Integer conversions too pedantic in 64-bit

Wed Feb 16 03:21:06 PST 2011

spir wrote:
> On 02/16/2011 03:07 AM, Jonathan M Davis wrote:
>> On Tuesday, February 15, 2011 15:13:33 spir wrote:
>>> On 02/15/2011 11:24 PM, Jonathan M Davis wrote:
>>>> Is there some low level reason why size_t should be signed or something
>>>> I'm completely missing?
>>>
>>> My personal issue with unsigned ints in general as implemented in C-like
>>> languages is that the range of non-negative signed integers is half 
>>> of the
>>> range of corresponding unsigned integers (for same size).
>>> * practically: known issues, and bugs if not checked by the language
>>> * conceptually: contradicts the "obvious" idea that unsigned (aka 
>>> naturals)
>>> is a subset of signed (aka integers)
>>
>> It's inevitable in any systems language. What are you going to do, 
>> throw away a
>> bit for unsigned integers? That's not acceptable for a systems 
>> language. On some
>> level, you must live with the fact that you're running code on a 
>> specific machine
>> with a specific set of constraints. Trying to do otherwise will pretty 
>> much
>> always harm efficiency. True, there are common bugs that might be better
>> prevented, but part of it ultimately comes down to the programmer 
>> having some
>> clue as to what they're doing. On some level, we want to prevent 
>> common bugs,
>> but the programmer can't have their hand held all the time either.
> 
> I cannot prove it, but I really think you're wrong on that.
> 
> First, the question of 1 bit. Think at this -- speaking of 64 bit size:
> * 99.999% of all uses of unsigned fit under 2^63
> * To benefit from the last bit, you must have the need to store a value 
> 2^63 <= v < 2^64
> * Not only this, you must step on a case where /any/ possible value for 
> v (depending on execution data) could be >= 2^63, but /all/ possible 
> values for v are guaranteed < 2^64
> This can only be a very small fraction of cases where your value does 
> not fit in 63 bits, don't you think. Has it ever happened to you (even 
> in 32 bits)? Something like: "what a luck! this value would not (always) 
> fit in 31 bits, but (due to this constraint), I can be sure it will fit 
> in 32 bits (always, whatever input data it depends on).
> In fact, n bits do the job because (1) nearly all unsigned values are 
> very small (2) the size used at a time covers the memory range at the 
> same time.
> 
> Upon efficiency, if unsigned is not a subset of signed, then at a low 
> level you may be forced to add checks in numerous utility routines, the 
> kind constantly used, everywhere one type may play with the other. I'm 
> not sure where the gain is.
> Upon correctness, intuitively I guess (just a wild guess indeed) if 
> unigned values form a subset of signed ones programmers will more easily 
> reason correctly about them.
> 
> Now, I perfectly understand the "sacrifice" of one bit sounds like a 
> sacrilege ;-)
> (*)
> 
> Denis
> 

> (*) But you know, when as a young guy you have coded for 8 & 16-bit 
> machines, having 63 or 64...

Exactly. It is NOT the same as the 8 & 16 bit case. The thing is, the 
fraction of cases where the MSB is important has been decreasing 
*exponentially* from the 8-bit days. It really was necessary to use the 
entire address space (or even more, in the case of segmented 
architecture on the 286![1]) to measure the size of anything. D only 
supports 32 bit and higher, so it isn't hamstrung in the way that C is.

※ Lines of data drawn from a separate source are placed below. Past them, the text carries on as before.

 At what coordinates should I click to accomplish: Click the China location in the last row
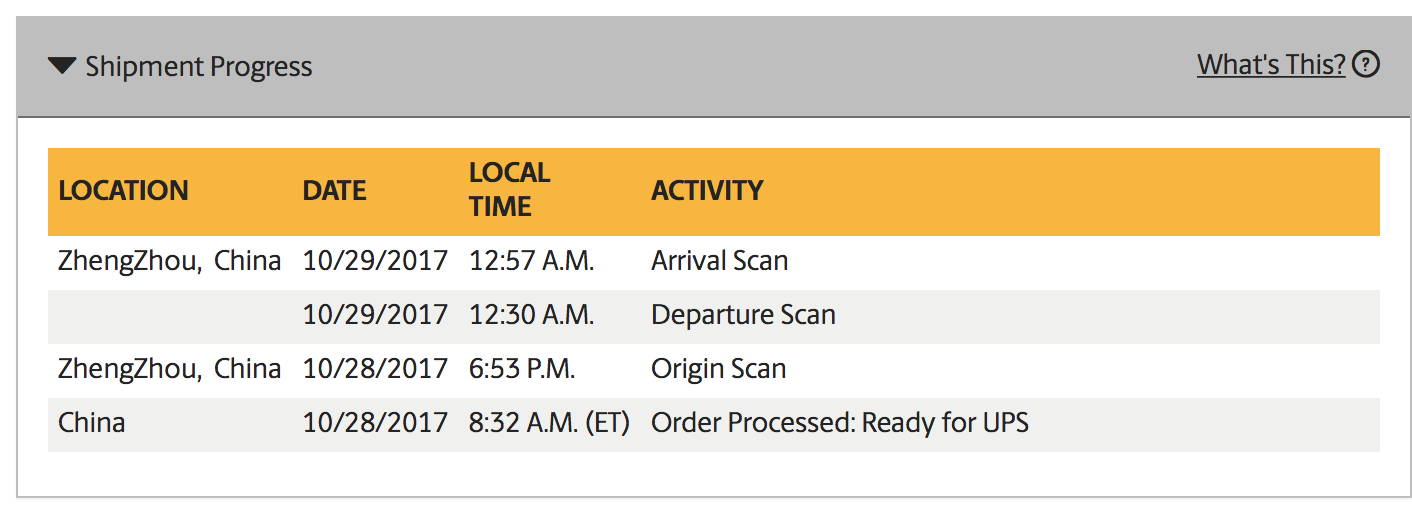tap(92, 423)
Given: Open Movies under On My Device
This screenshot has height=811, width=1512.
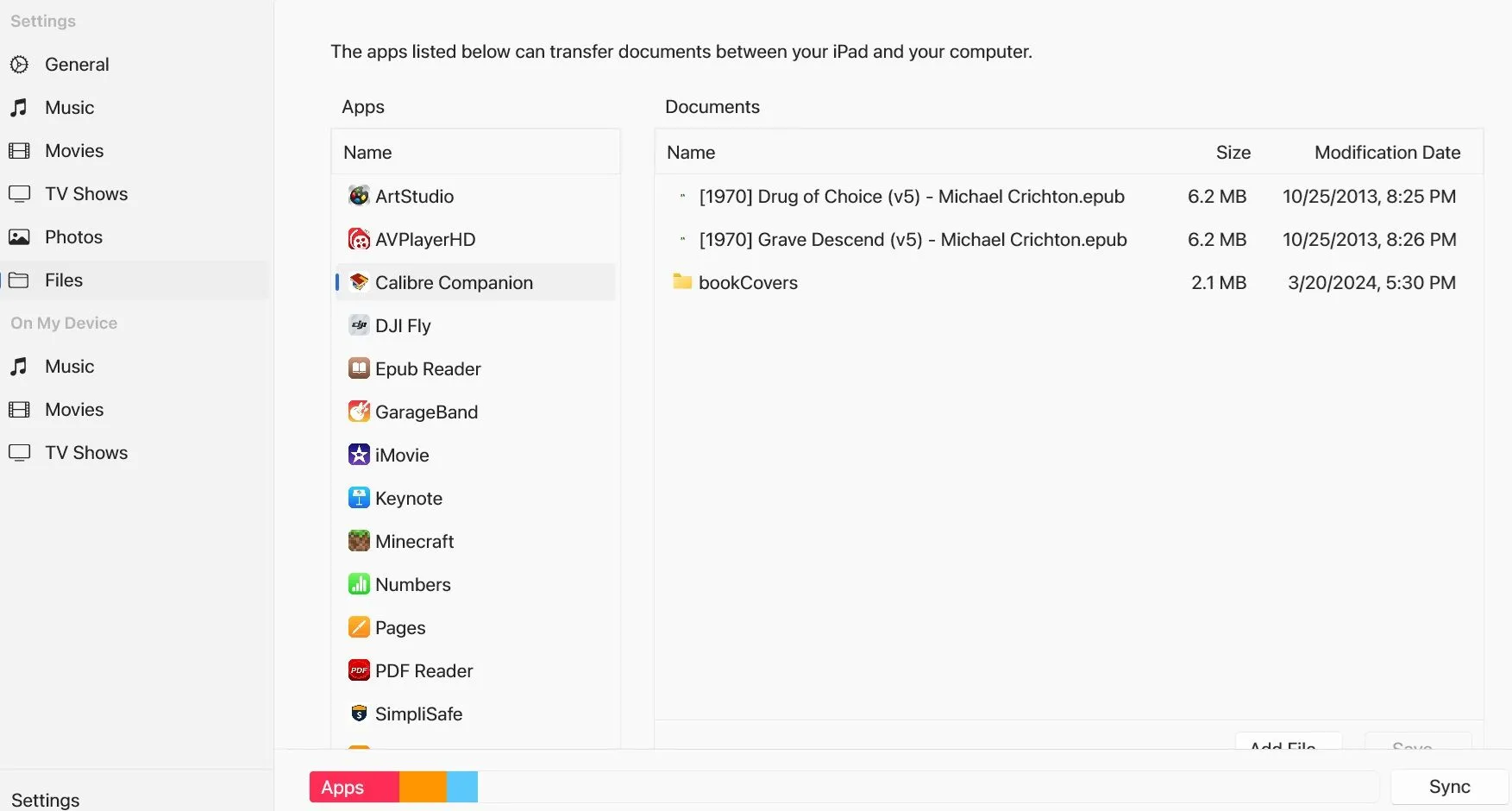Looking at the screenshot, I should [74, 410].
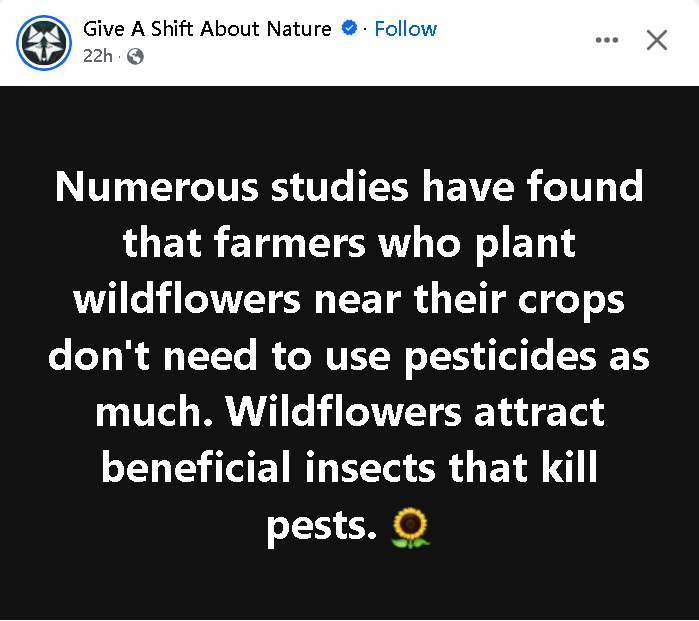Open the Give A Shift About Nature profile picture
Image resolution: width=699 pixels, height=621 pixels.
[44, 43]
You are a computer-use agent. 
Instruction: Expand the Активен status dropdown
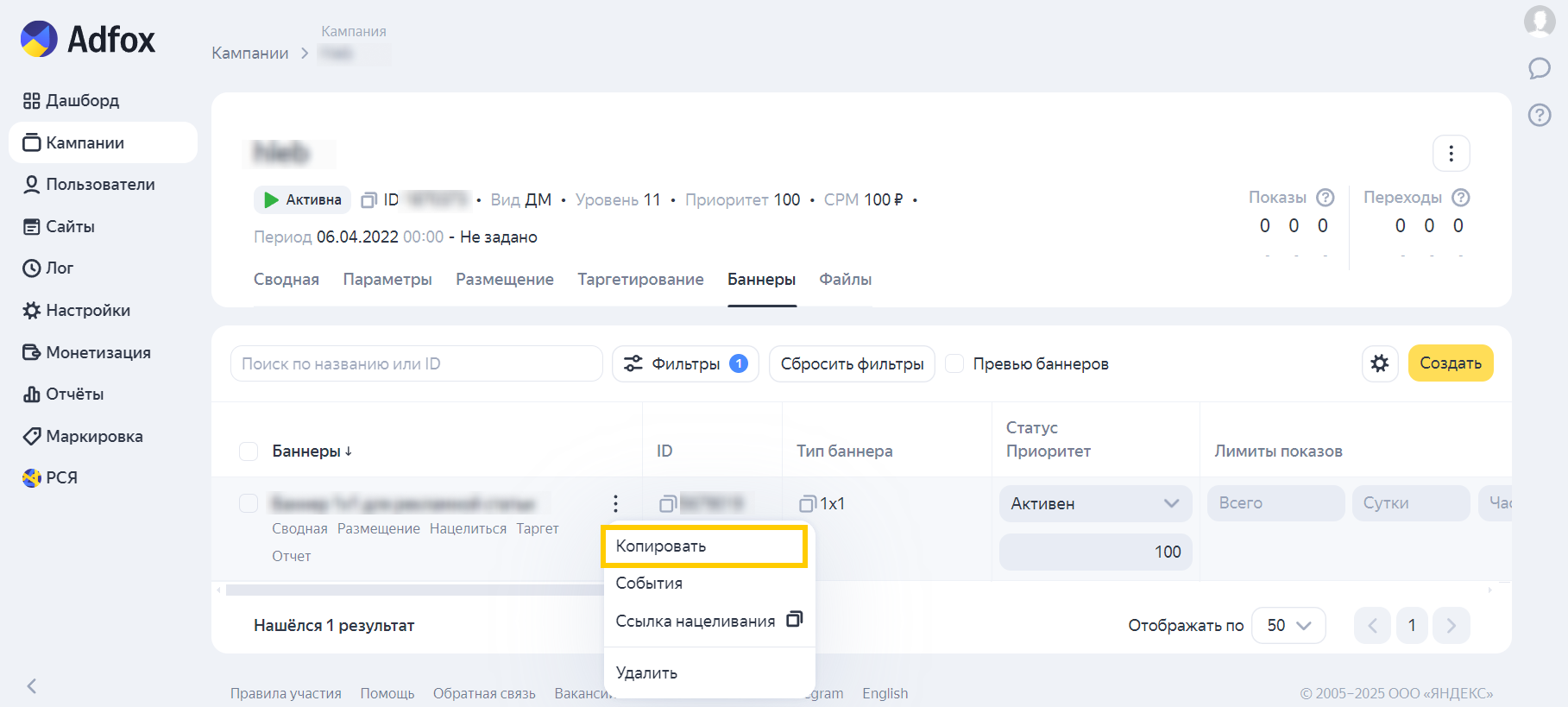pos(1095,503)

Yes, there are still cases where you need every bit. But they are very, 
very exceptional -- rare enough that I think the type could be called 
__uint, __ulong.

[1] What was size_t on the 286 ?
Note that in the small memory model (all pointers 16 bits) it really was 
possible to have an object of size 0xFFFF_FFFF, because the code was in 
a different address space.